Purslane is very healthy to eat. The succulent like leaves are mild in flavor and are an excellent source of vitamins A and C, iron, calcium, potassium and magnesium. Eating 5 sprigs of purslane a day provides over 550mg of calcium. It’s antibacterial and its leaves are a very rich source of omega-3 fatty acids which prevents heart attacks and strengthens the immune system. Purslane also has a cooling effect on the body, and its alkalinity is helpful in alleviating acidic stomachs and various other ailments stemming from acidic or toxic conditions.
Purslane is delicious! I love adding it to salads. After picking it, I always rinse and dry it before I use it. When rinsing it, you’ll find little black seeds at the bottom of the bowl or salad spinner. Just add the water and seeds to your garden or raised beds and grow more purslane
If you aren’t able to forage for it where you live, I’ve seen it available in Farmer’s Markets in California and New York.

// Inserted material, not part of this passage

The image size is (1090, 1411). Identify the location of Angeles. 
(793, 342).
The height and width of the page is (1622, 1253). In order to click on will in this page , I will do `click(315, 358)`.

Apparently, King Henry VIII (1491-1547) held a high regard for purslane. He was very interested in botanical medicine and has over 100 favorite recipes archived in the British Museum. One purslane remedy relieved his prostrate problems, which involved taking 1 cupful of chopped purslane leaves and covering them in bowl with 3 cups of boiling water, and steeping it for 30 minutes, strain and sip several cupfuls.
*Do not confuse purslane with hairy-stemmed spurge, which is poisonous. They are easy to tell apart because the stems and leaves of spurge are much thinner than purslane’s thick, succulent ones. Also, when you break spurge’s stem, a white, milky sap will leak out of it, which it doesn’t with purslane.